Exercise description
Nothing but the line holding "हिंदी (188, 2462)" and the lines after it, through the end of the records, should be set down, each exactly as it is.

Saved entries
--- START ---

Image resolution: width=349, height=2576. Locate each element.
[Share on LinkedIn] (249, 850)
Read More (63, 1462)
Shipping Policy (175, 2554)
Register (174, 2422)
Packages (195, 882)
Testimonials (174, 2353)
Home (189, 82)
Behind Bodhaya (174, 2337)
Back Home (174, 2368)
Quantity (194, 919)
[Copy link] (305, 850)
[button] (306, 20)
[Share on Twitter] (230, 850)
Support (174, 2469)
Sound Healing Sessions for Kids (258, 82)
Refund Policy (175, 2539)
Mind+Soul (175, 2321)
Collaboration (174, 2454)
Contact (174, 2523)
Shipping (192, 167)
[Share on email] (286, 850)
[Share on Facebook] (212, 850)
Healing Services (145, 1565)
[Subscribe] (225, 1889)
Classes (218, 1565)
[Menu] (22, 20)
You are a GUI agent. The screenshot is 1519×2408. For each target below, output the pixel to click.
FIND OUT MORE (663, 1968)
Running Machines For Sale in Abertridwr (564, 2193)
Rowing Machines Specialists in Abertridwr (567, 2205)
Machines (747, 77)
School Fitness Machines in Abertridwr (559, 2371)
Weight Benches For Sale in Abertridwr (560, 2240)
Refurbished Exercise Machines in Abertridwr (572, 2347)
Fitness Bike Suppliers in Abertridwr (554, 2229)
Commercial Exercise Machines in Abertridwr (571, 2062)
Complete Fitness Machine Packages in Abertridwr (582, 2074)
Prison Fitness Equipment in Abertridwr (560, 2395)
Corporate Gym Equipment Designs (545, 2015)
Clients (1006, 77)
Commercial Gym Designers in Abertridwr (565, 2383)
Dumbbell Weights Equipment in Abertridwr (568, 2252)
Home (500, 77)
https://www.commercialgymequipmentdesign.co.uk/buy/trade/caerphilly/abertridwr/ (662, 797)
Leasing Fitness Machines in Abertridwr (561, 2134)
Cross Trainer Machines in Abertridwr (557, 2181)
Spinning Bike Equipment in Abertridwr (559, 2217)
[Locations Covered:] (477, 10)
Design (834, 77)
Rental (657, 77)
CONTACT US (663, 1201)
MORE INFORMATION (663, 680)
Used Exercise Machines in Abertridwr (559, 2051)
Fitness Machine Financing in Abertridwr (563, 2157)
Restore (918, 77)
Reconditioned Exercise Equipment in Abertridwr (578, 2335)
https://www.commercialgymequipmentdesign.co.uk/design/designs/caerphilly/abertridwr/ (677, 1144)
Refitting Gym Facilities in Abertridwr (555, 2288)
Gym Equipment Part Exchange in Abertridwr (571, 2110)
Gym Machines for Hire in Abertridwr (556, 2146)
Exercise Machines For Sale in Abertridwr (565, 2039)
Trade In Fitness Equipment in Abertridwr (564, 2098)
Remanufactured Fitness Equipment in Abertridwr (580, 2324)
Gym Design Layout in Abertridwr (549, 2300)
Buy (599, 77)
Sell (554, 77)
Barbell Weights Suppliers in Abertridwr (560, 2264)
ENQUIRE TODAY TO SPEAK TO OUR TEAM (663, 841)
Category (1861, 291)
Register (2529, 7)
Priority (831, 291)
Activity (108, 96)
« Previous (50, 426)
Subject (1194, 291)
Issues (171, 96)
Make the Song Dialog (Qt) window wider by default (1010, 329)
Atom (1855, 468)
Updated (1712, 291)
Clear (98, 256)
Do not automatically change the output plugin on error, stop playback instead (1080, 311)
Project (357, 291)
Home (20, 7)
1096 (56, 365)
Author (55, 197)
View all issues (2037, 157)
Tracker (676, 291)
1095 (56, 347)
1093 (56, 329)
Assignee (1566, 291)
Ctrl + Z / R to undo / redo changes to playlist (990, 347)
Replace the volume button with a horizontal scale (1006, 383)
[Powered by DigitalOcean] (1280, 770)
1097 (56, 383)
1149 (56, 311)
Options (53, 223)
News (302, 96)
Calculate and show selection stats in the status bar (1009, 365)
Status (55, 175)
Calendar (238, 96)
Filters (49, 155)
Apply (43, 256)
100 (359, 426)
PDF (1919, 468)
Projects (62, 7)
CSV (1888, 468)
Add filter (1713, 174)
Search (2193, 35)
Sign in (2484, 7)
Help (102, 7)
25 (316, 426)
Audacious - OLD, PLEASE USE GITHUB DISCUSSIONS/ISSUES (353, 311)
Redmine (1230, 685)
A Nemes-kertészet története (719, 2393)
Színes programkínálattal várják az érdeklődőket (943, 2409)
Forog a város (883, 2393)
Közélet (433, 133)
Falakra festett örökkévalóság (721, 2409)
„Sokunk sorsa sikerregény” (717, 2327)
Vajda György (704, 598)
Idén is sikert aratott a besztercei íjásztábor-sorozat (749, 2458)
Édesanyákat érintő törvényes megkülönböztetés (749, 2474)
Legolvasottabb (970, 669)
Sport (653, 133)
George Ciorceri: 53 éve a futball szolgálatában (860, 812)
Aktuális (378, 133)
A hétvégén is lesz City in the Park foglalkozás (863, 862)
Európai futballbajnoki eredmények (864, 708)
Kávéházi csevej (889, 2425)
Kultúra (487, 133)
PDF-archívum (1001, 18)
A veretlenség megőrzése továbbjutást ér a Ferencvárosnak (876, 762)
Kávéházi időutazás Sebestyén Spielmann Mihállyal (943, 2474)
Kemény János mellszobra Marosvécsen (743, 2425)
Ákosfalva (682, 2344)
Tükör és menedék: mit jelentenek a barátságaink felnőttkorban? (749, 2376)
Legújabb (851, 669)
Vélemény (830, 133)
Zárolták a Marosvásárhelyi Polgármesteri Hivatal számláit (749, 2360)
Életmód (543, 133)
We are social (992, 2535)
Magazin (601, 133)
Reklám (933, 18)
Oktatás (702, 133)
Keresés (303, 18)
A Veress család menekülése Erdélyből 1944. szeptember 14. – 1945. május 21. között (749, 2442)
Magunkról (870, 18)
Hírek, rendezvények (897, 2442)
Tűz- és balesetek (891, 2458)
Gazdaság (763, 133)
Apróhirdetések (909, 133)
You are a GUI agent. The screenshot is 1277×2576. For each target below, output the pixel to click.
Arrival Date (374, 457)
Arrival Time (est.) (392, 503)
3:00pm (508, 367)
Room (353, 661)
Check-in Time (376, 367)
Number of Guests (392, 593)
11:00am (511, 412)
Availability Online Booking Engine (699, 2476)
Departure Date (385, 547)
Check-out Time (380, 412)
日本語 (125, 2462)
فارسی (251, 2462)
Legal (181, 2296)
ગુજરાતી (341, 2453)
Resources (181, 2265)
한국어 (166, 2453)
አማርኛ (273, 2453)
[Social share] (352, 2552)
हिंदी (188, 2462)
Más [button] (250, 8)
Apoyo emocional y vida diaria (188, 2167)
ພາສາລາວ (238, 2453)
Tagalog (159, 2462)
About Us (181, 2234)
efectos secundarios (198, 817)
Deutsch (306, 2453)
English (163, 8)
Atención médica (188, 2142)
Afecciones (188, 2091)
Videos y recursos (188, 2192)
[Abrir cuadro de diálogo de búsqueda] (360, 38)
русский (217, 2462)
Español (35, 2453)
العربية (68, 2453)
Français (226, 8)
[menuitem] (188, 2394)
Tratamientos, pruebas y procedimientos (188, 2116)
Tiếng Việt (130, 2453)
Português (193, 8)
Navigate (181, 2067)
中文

--- END ---

Result for this task
हिंदी (188, 2462)
Más [button] (250, 8)
Apoyo emocional y vida diaria (188, 2167)
ພາສາລາວ (238, 2453)
Tagalog (159, 2462)
About Us (181, 2234)
efectos secundarios (198, 817)
Deutsch (306, 2453)
English (163, 8)
Atención médica (188, 2142)
Afecciones (188, 2091)
Videos y recursos (188, 2192)
[Abrir cuadro de diálogo de búsqueda] (360, 38)
русский (217, 2462)
Español (35, 2453)
العربية (68, 2453)
Français (226, 8)
[menuitem] (188, 2394)
Tratamientos, pruebas y procedimientos (188, 2116)
Tiếng Việt (130, 2453)
Português (193, 8)
Navigate (181, 2067)
中文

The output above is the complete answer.